First Quench: 'We'll break even within two years'

31 July, 2009

FQR's new acting chief executive has said the company will return to growth within the next two years.

First Quench Retailing’s new acting chief executive has anticipated the company will return to growth within the next two years.

“The goal is to get the business to profit and to break even in the next 18 months,” Martin Healy told OLN.

The new transformation plan has been broken down into four sections - store effectiveness, central operations, the customer and financial governance - in a bid to ensure a “profitable and sustainable future for the business”, according to Healy.

The turnaround strategy includes making FQR a “more engaging and rewarding place to work” by rewarding customer service and teamwork with staff incentives such as extra cash or days off. Healy said it would also be putting in place "more effective and efficient ways of working” through investment in IT, supply chain and store systems.

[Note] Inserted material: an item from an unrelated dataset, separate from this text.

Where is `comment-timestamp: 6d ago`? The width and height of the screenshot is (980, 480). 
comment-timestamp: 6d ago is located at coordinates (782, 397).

“It’s about getting the right stock, to the right place, at the right time,” Healy said.

Customer needs have been put at the heart of the plan. The retailer said it would be doing research into brands, ranges, price and promotions to find out whether they meet the demands of the customer and what improvements shoppers want to see.

The fourth part of the plan, dubbed "financial governance", aims to ensure FQR is operating with financial discipline and stable financial foundations.

“This is an important moment in the development of First Quench. There is a lot more work to do and change to come to get the business into the best shape for future success. We have no external debt, we continue to work with our suppliers and we have the support and confidence of our shareholder,” Healy said.